Early life and education

Sophie Pauline Gibling was born in Minneapolis in 1893, the daughter of Edmund James and Sophie Schlarbaum Gibling.  Her father was English-born. Pauline Gibling was raised in the New York City area, and attended Columbia High School in Maplewood, New Jersey, where she was classmates with Alfred Kinsey. She studied music at Smith College, in the class of 1915.  After graduation she spent two years at Hull House in Chicago.  She married Rudolph Schindler in August 1919; they lived briefly at Taliesin the next year before moving to Los Angeles, where Schindler worked for Frank Lloyd Wright.  Their home, the Schindler House in West Hollywood, was completed in 1922, an experiment in shared living, called "the built evocation of Schindler's collaboration with his wife."

Career
While still in Los Angeles, she taught at the Walt Whitman School in Boyle Heights, and served with Rudolph on the school's board.
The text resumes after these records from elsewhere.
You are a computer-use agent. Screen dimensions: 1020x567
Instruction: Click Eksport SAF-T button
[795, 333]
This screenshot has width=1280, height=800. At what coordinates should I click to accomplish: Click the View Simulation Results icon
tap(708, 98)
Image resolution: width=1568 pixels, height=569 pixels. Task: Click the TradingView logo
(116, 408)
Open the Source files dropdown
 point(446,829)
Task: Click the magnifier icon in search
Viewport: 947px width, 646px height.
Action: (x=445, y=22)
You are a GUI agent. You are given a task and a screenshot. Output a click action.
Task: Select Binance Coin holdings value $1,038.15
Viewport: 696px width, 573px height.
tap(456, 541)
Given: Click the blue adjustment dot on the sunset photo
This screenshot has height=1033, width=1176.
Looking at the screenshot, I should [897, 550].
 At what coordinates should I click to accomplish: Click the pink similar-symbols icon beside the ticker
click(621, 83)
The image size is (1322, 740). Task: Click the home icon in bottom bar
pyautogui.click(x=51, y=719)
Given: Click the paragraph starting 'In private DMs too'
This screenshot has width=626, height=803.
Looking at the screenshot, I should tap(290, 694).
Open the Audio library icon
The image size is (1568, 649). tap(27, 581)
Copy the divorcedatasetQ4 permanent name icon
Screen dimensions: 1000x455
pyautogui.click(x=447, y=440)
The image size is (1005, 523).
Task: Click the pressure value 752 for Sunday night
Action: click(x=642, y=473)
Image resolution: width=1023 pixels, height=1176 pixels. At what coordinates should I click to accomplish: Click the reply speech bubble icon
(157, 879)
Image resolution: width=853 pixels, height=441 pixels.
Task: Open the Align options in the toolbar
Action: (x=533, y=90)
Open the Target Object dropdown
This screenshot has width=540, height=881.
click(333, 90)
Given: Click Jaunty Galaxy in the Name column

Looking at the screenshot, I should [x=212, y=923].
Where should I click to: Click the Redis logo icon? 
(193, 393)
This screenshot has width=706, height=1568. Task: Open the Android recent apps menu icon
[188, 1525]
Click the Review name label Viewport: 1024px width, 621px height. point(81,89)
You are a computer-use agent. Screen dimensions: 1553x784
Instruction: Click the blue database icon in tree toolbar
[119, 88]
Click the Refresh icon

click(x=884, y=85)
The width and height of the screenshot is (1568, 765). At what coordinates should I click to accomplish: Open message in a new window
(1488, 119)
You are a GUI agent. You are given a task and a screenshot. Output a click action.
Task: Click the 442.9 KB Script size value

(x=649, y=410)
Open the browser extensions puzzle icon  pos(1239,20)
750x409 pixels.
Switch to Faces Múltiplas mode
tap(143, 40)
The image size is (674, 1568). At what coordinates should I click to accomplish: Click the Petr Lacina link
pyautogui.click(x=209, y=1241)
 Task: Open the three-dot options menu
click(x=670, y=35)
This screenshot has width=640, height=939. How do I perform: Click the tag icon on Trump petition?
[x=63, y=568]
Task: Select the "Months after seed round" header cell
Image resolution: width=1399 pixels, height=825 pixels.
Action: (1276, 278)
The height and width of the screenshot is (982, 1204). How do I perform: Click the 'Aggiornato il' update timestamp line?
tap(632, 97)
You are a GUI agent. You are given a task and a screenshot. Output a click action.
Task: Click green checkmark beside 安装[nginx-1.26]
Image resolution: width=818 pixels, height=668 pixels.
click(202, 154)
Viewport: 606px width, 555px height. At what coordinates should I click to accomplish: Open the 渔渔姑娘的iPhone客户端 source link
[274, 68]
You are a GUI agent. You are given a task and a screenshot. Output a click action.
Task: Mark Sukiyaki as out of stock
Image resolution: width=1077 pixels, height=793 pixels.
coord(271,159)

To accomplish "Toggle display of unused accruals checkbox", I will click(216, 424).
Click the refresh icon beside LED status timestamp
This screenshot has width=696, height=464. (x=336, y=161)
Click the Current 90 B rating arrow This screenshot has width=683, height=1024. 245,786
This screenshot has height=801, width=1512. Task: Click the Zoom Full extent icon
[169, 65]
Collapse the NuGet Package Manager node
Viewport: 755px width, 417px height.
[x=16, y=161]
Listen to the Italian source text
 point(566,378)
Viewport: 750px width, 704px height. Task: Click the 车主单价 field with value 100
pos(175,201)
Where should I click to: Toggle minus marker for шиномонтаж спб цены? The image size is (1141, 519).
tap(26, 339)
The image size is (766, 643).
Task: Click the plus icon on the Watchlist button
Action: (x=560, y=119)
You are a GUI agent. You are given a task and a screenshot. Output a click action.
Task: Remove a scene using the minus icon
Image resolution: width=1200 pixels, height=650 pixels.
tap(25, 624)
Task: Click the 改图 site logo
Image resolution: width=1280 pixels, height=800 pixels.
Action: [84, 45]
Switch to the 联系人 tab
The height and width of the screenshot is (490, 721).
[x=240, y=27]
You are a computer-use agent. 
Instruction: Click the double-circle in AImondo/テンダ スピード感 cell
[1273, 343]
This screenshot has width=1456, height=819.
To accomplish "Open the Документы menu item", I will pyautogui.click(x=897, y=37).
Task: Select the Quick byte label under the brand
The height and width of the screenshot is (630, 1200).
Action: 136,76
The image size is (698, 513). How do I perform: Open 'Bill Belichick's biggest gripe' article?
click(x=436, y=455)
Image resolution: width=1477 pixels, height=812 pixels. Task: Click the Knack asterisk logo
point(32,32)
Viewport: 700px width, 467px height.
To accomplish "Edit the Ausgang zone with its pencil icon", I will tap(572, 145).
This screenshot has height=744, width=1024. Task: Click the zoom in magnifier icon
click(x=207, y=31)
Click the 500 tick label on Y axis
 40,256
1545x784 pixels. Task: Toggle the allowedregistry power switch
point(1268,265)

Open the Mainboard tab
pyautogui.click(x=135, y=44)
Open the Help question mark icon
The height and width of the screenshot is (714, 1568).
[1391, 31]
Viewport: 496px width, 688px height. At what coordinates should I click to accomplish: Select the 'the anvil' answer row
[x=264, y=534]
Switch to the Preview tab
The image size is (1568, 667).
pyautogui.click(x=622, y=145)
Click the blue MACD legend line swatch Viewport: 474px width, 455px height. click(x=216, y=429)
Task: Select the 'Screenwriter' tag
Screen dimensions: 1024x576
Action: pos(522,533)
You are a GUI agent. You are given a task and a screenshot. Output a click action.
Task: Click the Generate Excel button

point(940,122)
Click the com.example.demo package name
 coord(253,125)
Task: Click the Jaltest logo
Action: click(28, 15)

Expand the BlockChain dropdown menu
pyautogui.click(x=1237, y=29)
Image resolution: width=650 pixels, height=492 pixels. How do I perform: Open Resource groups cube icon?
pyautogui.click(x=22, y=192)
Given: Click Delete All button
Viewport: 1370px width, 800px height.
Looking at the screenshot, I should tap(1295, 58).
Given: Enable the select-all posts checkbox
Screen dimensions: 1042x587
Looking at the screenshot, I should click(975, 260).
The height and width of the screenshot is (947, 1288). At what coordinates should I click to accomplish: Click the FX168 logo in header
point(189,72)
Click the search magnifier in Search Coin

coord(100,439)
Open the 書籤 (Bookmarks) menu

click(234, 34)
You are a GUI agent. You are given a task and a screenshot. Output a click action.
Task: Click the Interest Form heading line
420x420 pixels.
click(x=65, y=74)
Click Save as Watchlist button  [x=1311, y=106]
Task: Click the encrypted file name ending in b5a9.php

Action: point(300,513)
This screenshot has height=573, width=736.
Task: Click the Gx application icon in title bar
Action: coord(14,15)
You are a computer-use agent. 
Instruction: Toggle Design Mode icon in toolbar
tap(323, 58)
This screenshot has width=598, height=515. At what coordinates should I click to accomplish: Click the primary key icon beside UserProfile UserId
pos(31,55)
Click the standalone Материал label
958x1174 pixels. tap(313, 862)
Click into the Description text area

Through the school, they met Edward Weston, whose sons were students there. The couple hosted social gatherings at Schindler House, with Pauline mainly inviting artists and political thinkers. Pauline wrote an affidavit of support for Richard Neutra's visa into the United States in 1923, and the Neutras later lived at Schindler House for a few years.

After separating from Schindler in 1927, Pauline moved to artists' colonies at Carmel-by-the-Sea, California. She edited a weekly newspaper called The Pine Cone and later another publication, The Carmelite, where she clashed with fellow editor Lincoln Steffens, and at Oceano, where she helped to edit a monthly arts journal, Dune Forum.  She also lived at Halcyon, Santa Fe, and Ojai during these years. She returned to the Schindler House in the late 1930s, and lived there with her ex-husband until he died in 1953, and with others until her death in 1977.  She painted her side of the house pink, added carpeting and updated the plumbing in her later years.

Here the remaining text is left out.